The cubby is a secluded nook on the back side of the school building. It’s shielded from the playing fields by the parked school buses and the Dumpster used by the wood shop. It isn’t romantic, but it is private, and couples who don’t have cars frequent the cubby before school, after school, and during school. Allegra Pancik and Brick Llewellyn purportedly had sex in the cubby during morning announcements a few years earlier—the stuff of high school legend.

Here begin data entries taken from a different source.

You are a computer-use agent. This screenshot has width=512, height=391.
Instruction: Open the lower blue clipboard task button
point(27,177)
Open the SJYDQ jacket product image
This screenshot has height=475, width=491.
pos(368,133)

Ainsley follows Teddy through the corridors and out the back door of the cafeteria. Jasmine Miyagi, the queen bee of the freshman class, tries to stop Ainsley. She probably wants to gossip about Candace, but Ainsley waves her off. Nobody thinks anything about seeing Ainsley and Teddy together because nobody other than Ainsley, Teddy, Candace, and Emma know they’ve broken up.
Teddy is three strides ahead of Ainsley. She had thought maybe he would walk alongside her, maybe hold her hand.
They get to the cubby, find it empty. Teddy checks in all directions to make sure the coast is clear, which is standard operating procedure when using the cubby for intimate purposes. Ainsley can’t wait to kiss him.
But suddenly he slams her up against the shingles of the building. Her head smacks hard. Teddy’s hands are around her throat. His eyes are blue fire, and his voice drops to a scary whisper.
“It was you,” he says.
“No,” she blurts.
“It was you. I know it was you. And Emma, that little tart. She lifted the cocaine bag from her father’s jeans pocket after he came home from work, and you stole the gin from your grandmother’s bar cart.”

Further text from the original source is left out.